▶ Passage to read
# # # # # # #
The Irrawaddy News Magazine [Covering Burma and Southeast Asia]

Burma-North Korea Ties Resurface as Hot Issue
By WAI MOE Wednesday, May 12, 2010

Military ties between Burma and North Korea, and the related issue of Burma's suspected nuclear development program, have come front and center once again as a regional topic of debate following the visit to Burma on Monday by United States envoy Kurt Campbell, the assistant secretary of state for East Asian and Pacific affairs.

Campbell's visit came on the heels of a report in April that a vessel linked to North Korea had arrived in Thilawar Port, near Rangoon, and one of Campbell's key meetings was with Burmese Minister of Science and Technology U Thaung, a former ambassador to the United States who is said to manage Burma’s nuclear development program.

The Kang Nam I cargo ship docked at a port in Yangon on May 21, 2007. (Photo: Getty Image)

According to a report in state-controlled The New Light of Myanmar on Wednesday, U Thaung's message to the US envoy was ambiguous. While acknowledging that the Burmese government had publicly announced its agreement to comply with United Nations Security Council resolutions 1718 and 1874, which ban all North Korean arms exports, U Thaung also said the Burmese government has “the duty to maintain and protect national sovereignty.”

Following the meeting with U Thaung, the US envoy issued a strong warning concerning Burma's arms purchases from North Korea, which some analysts suspect include nuclear technology.

And after leaving Burma, Campbell flew to Beijing, where his discussions with Chinese officials regarding North Korea are expected to include the relationship between Pyongyang and Naypyidaw.

US-based policy advisers have warned Washington that ties between Burma and North Korea threaten regional stability.

“Several factors could intensify the threat that Burma poses to regional stability and security, including its murky relationship with North Korea,” said Asia Society, an influential New York think-tank, in a report on Burma published in March.

Further talks regarding the ties between Burma and North Korea are likely to be scheduled for the upcoming Association of Southeast Asian Nations’ regional forum, to be held in Hanoi in July. US Secretary of State Hillary Clinton and Jim Webb, the chairman of the US Senate’s committee for East Asia and Pacific Affairs, are expected to attend the forum.

Security experts agree that North Korea has provided Burma with Scud-type missiles, missile parts, rocket launchers, other conventional weapons and underground warfare technology.
# # # # # # #
▶ Extracted data
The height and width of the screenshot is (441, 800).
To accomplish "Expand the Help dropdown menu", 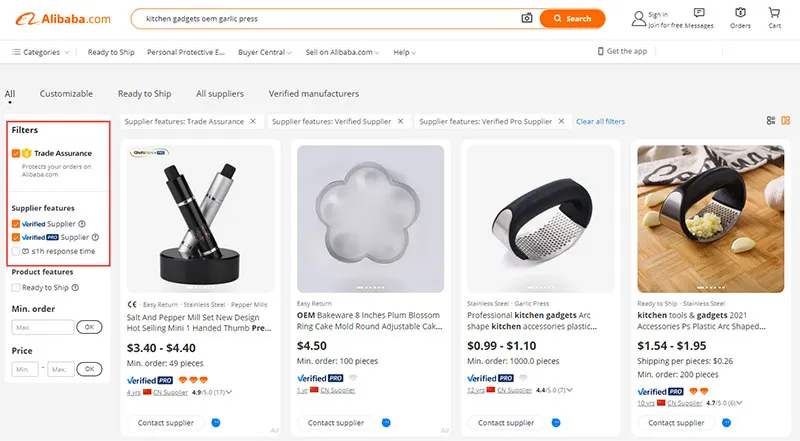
# # # # # # #
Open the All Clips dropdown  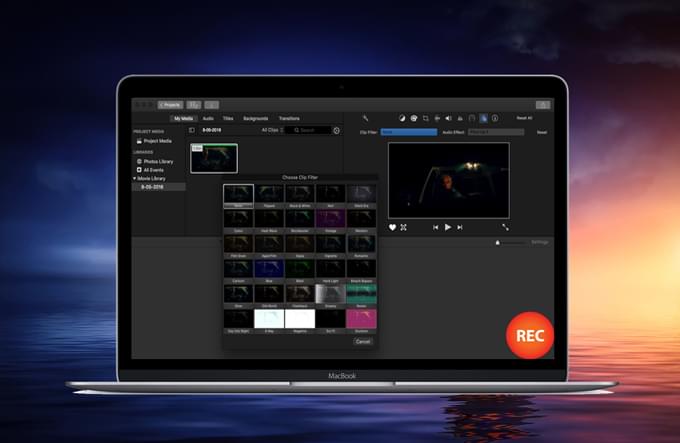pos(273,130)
# # # # # # #
▶ Task to carry out
Write the next part of the news article on Burma–North Korea ties, starting after its last sentence. The rows have nothing to do with the news article on Burma and North Korea.

▶ Exercise answer
The debate now centers on Burma's nuclear development capabilities and the extent to which North Korea is supporting such capabilities.

An intelligence report suggested that at least 1,000 Burmese military personnel have graduated from nuclear technology programs in Russia and North Korea in the past year.

According to observers, and data from Burma’s Ministry of Energy, there are nine uranium mines in Burma, and some security analysts believe that in exchange for North Korean nuclear technology and expertise, the Burmese regime has exported enriched uranium and primary products to North Korea.

Desmond Ball, an Australian expert on Burma, wrote a 2009 report that, quoting Burmese defectors, said the Burmese armed forces established a ‘nuclear battalion’ in 2000 whose operational base includes an underground complex in the mountains southwest of Naung Laing, near Pyin Oo Lwin, where the regime is reportedly constructing a nuclear reactor.

Ball's report said that with North Korea's aide the reactor in Naung Laing could be completed around 2012 and Burma could develop its first deliverable nuclear weapons by 2020.

Although it is presently unclear how North Korea manages to smuggle arms and technology into Burma, speculation over the North Korean vessel that arrived in Rangoon in April followed the controversy last June when the Kang Nam 1, a North Korean vessel believed to be heading to Burma, made a u-turn in the South China Sea after being tailed by a US Destroyer.

Some observers believe that North Korea may also ship arms to Burma by air through China. Sources in Meiktila, in central Burma, have reported seeing military cargoes, believed to be from China and North Korea, arriving at Meiktila Airport, which serves as a Burmese Air Force base.